Their new album might just declare The Fall Of Man but with eight slices of inventively rousing rock ‘n’ roll it also announces the rise of Rat Face Lewey.
The London based alt-rockers have certainly felt praise and support since emerging nine years back but with their latest offering it is easy to suggest that the British trio could now spark major attention. East Midlands hailing, Rat Face Lewey was formed by brothers, vocalist/guitarist Jonny and bassist Mav with Gregg on drums. Their sound rose on the inspirations of bands such as Nirvana, Red Hot Chilli Peppers, and The Manic Street Preachers and in 2013 formed a well-received debut album in the shape of Wonder Before Mess, a number of its tracks finding a place and longevity on playlists throughout the globe. A couple of Matthew Hyde produced singles in Dead in the Ground and Digital Prison two years later only enhanced the band’s reputation and rise up the ranks of the British rock scene, a position under the threat of far loftier heights through the ear gripping holler of The Fall Of Man.
The album opens up with Tell Your Friends About Me and a combined vocal introduction which had ears on keen alert before earthy riffs and punchy rhythms took a firm hold. Swiftly a hard rock scented amble breaks free as vocals continue to impress, eager catchiness soaking every wire from the guitar and each controlled yet boisterous rhythm. Imagination equally is at potent play as the song twists and turns with magnetic enterprise revealing that the band’s sound has moved far away from those early influences to find its own predominate identity though at times there is a great Terrorvision like whiff to it.
As strong and stirring as it is, the first track is quickly eclipsed by its successor. Comfortable entices with an engaging guitar beckoning which soon sparks a bouncing punk ‘n’ roll stroll with a Green Day-esque hue to its infection. Contagious in every essence, the track incited mutual spirit and bounce before The Pirate Song washed up on the shores of temptation, a guitar shimmer springing a shapely melody which in turn ignites a rapacious hook equipped rock canter. Continued animation in that hookery combined with anthemic vocal calls singular and united shape our favourite moment within the album, its shanty like swing the froth to its creative ale.

▶ _RECORD EXCERPTS_:
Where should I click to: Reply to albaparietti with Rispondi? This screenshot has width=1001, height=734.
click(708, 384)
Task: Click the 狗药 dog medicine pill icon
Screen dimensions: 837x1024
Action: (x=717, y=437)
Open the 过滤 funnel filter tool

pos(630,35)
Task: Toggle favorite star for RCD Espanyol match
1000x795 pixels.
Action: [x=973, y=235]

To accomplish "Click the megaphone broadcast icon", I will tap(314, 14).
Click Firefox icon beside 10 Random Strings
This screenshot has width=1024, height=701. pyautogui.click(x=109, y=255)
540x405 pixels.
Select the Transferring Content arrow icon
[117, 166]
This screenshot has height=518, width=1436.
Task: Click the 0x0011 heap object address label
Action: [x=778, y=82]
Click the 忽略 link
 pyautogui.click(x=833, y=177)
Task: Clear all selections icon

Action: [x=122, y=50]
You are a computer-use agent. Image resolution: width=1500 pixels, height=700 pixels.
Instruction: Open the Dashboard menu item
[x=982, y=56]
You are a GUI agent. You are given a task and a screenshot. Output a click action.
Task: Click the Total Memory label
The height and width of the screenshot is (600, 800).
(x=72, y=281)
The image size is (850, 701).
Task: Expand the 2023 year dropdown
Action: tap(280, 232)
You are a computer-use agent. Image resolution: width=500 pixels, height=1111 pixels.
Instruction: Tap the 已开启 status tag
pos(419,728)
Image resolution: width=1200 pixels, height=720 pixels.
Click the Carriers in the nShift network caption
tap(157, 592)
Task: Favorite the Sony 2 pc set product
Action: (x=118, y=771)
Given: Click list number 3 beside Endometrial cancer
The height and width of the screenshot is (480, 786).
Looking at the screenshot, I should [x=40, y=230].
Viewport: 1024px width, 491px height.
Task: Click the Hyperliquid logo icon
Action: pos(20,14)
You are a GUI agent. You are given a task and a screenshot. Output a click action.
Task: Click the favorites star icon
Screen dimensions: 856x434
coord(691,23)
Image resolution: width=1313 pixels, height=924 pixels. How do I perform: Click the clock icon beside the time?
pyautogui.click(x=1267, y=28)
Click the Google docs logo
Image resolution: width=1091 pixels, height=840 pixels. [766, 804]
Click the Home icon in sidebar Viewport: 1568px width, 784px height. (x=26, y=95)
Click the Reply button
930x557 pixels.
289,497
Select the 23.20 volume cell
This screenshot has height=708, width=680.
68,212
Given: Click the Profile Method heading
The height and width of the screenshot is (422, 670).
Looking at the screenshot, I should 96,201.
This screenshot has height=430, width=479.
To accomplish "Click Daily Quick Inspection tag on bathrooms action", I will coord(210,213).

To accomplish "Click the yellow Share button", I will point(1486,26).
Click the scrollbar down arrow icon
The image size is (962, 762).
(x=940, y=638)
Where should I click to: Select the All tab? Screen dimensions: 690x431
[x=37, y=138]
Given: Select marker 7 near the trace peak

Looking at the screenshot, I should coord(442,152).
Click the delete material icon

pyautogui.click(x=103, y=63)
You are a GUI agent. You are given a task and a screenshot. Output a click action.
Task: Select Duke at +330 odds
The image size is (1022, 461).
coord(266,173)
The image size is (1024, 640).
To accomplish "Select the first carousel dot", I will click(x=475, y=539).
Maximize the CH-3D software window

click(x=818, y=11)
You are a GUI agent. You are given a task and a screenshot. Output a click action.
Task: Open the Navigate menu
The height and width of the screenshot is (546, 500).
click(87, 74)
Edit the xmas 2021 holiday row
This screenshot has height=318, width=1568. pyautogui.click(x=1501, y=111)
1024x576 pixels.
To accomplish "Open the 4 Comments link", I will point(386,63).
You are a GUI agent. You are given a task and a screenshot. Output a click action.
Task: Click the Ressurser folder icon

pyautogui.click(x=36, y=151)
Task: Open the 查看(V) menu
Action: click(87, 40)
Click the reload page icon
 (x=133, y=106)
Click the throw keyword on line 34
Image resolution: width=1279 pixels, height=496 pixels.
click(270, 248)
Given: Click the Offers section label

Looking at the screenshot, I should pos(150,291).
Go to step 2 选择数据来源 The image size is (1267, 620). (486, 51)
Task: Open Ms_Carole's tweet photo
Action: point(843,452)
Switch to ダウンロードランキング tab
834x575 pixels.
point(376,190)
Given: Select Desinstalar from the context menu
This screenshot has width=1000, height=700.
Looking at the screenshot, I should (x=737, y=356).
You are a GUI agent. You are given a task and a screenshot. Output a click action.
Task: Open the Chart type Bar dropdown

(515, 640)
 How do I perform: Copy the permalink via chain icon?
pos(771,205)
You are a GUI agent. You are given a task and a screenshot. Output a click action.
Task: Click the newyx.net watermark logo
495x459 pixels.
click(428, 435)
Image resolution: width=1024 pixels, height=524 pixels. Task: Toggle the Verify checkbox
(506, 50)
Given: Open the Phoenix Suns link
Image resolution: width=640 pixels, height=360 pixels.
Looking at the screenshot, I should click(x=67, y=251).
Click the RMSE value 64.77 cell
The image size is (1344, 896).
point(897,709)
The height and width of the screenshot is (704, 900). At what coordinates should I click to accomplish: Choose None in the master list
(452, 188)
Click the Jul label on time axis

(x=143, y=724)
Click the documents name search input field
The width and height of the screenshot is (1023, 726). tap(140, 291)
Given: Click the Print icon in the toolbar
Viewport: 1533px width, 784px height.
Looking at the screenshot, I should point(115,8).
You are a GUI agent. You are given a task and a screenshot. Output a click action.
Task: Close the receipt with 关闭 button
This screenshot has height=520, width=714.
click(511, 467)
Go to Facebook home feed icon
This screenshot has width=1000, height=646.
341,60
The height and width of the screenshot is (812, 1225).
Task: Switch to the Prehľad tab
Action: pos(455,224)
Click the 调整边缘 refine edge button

▶ _CHECK YOUR UNDERSTANDING_:
1 - According to the album review, which three people formed Rat Face Lewey, and what does each play?
2 - List every song title named in the album review.
3 - Resume the album review from its last sentence, in the same voice.

▶ _OUTPUTS IN ORDER_:
1 - Brothers Jonny (vocals/guitar) and Mav (bass), with Gregg on drums.

2 - Dead in the Ground, Digital Prison, Tell Your Friends About Me, Comfortable, The Pirate Song

3 -
Replaced is next up, another calm but resourceful thread of guitar ensuring close attention confirmed by Jonny’s voice before being surrounded by a larger web of stirring sound. Mav’s bass again provides a delicious gnarly tone to its throaty lines whilst all the while the song shares unpredictable twists and tenacious turns to prove a rival for that best moment choice as too does its successor, Fight My Noose, thanks to the best opening to a track on the album. Straight away it nagged at the senses, guitar and bass stirring instincts with their united persistence. As the song continued to expand there is no lessening of its potency and manipulation, a punk breeding firing up song and passions alike.
The album’s title track follows, prowling with feral breath even as harmonies and melodies wrap its untamed heart. Defiance and angst soak its every note and syllable, its enraged roars as gripping as its melodic and sonic adventure.
The final pair of This Turtle and Belong to Yourself equally reveals additional shades to the band’s sound. The first is a contagious slab of punk ‘n’ roll bordering on pop virulent but hungrily muscular with the second a fire of melodic and infectious energy as composed as it is impassioned and imaginatively crafted. While maybe not as commanding as those before it, it makes for a fine end to a richly enjoyable and accomplished release which should put Rat Face Lewey firmly on the map.
The Fall of Man is released Sept 6th.